= Client access license =

Form of license management

A client access license (CAL) is a commercial software license that allows client computers to use server software services. Most commercial desktop apps are licensed so that payment is required for each installation, but some server products can be licensed so that payment is required for each device or user that accesses the service provided by the software. For example, an instance of Windows Server 2016 for which ten User CALs are purchased allows 10 distinct users to access the server.

==Licensing==

Commercial apps are licensed to end users or businesses: in a legally binding agreement between the proprietor of the software (the "licensor") and the end user or business (the "licensee"), the licensor gives permission to the licensee to use the app under certain limitations, which are set forth in the license agreement. In the case of Microsoft, the consumer retail or "off-the-shelf" products generally use very similar licence agreements, allowing the licensee to use the software on one computer, subject to the usual terms and conditions. For businesses, Microsoft offers several types of licensing schemes for a range of their products, which are designed to be cost effective, flexible, or both.

Commercial server software, such as Windows Server 2003 and SQL Server 2005 require licenses that are more expensive than those which are purchased for desktop software like Windows Vista. All clients that connect to these server products must have a license to connect in order to use their services. These special purpose licenses come in the form of a CAL.

==Enforcement==
A CAL legally permits client computers to connect to commercial server software. They usually come in the form of a certificate of authenticity (CoA) and a license key, which is sometimes attached to the certificate itself. The various editions of most of Microsoft's server software usually include a small number of CALs, and this allows the software to be used by either a few users or a few computers, depending on the CAL licensing mode. If more clients need to access the server, then additional CALs must be purchased.

Microsoft Server products require a CAL for each unique client regardless of how many will be connecting at any single point in time. Some of Microsoft's server software programs do not require CALs at all, as is the case of Windows Server Web Edition. Microsoft SQL Server can be licensed for CALs, or alternatively by CPU cores.

==Types==
CALs apply to either a "device" (as defined in the license agreement) or a "user". A business is free to choose either mode.

With user CALs, each CAL allows one user to connect to the server software whenever they need to. Once the CAL has been allocated to that user, another user cannot use it. Any number of CALs can be purchased to allow any number of users to connect to the server. With user CALs, each user can connect to the server software from any number of devices. The devices are not counted, but only a set number of users can connect.

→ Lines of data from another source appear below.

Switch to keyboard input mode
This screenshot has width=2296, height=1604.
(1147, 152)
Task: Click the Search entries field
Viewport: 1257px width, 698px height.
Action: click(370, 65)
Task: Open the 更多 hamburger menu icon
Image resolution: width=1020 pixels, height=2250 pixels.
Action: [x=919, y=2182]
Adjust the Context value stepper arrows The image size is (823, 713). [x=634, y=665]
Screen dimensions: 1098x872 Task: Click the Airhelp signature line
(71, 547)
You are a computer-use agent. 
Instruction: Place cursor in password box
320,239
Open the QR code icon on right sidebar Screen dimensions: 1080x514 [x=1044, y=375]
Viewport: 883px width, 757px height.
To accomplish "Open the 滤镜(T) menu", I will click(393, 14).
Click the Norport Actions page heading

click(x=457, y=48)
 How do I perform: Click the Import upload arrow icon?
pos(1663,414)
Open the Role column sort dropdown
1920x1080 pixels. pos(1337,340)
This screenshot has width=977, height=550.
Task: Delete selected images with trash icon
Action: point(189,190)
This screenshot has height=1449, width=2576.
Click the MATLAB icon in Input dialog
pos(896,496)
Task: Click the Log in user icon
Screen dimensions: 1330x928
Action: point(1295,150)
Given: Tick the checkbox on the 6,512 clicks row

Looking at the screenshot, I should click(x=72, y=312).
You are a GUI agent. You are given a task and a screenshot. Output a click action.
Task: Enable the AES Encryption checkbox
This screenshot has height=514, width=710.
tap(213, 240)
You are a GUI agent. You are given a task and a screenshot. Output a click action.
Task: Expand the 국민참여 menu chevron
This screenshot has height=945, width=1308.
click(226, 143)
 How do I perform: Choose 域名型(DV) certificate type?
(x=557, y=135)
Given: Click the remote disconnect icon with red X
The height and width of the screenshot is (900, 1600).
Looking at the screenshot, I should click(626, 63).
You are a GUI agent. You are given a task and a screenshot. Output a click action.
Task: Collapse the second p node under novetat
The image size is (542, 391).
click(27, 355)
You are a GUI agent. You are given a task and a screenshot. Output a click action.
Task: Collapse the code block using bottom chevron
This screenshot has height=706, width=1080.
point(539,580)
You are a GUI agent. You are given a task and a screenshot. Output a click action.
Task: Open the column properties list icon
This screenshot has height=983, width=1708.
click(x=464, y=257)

Per-device mode operates in much the same way, but limits the number of devices which can connect, rather than the number of users. One CAL enables one device to connect to and use the server software, regardless of how many users connect from that particular device.

Although User and Device CALs are currently the same price, they may not be used interchangeably, and cannot be switched without buying new CALs. The price of User CALs has increased since December 2012 (in the UK), although the device CAL remains the same.

==Combined schemes==
The Core CAL is a special CAL offered by Microsoft through corporate license agreements such as Enterprise, Select or Open Value. The Core CAL is a combination of CALs for Windows Server, Exchange Server, SharePoint Server, System Center Configuration Client Management License, Lync Server, and Forefront Endpoint Subscription License. Core CALs are approximately 30 percent cheaper than the sum of the aforementioned licenses.

With the release of the 2007 products, Microsoft started offering the Enterprise CAL Suite. The Enterprise CAL Suite combines 15 CALs, including the Core CAL combination, Enterprise functionality of Exchange, Lync, and SharePoint Servers, as well as System Center Data Protection Manager, Operation Manager, and Service Manager Client Management Licences. As for the Core CALs, Enterprise CALs are only available through Open, Enterprise or Select agreements.

==Software editions==
CALs usually enable connectivity to server software regardless of the edition of the software. For example, CALs purchased to enable client connectivity with Windows Server 2003 Enterprise Edition can be used with Windows Server 2003 Datacenter Edition. However, backwards compatibility is generally assured. For example, Windows Server 2012 CALs can not only be used to access servers running on Windows Server 2012, but they can be used to access one of the servers running Windows Server 2008, Windows Server 2008 R2, Windows Server 2003, and any previous versions at any given time.

==Terminal Services==
Terminal Services is a function of Microsoft Windows that allows several types of connections to the server components of the system. Windows Server versions prior to 2003 do not necessarily require the use of specialized Terminal Services CALs; rather, clients which are of at least the same or lower version of the operating system are allowed access automatically. For example, Windows NT 4.0 clients may connect to Windows NT 4.0 terminal servers but not Windows 2000 or later; Windows 2000 or Windows XP clients may connect to Windows NT 4.0 or Windows 2000 terminal servers. This is called the equivalency license.

The system for enforcing the number of TS CALs ("Microsoft Enforced Licensing") used on versions later than NT was abused by the "FLAME" malware, leading to a patch in 2012 restricting the Certificate Creation system used for Terminal Services.

The number of per-user TS CALs on Windows 2008 is not enforced: supposedly, this was because Microsoft did not have time to finalize technical enforcement before the release of the operating system.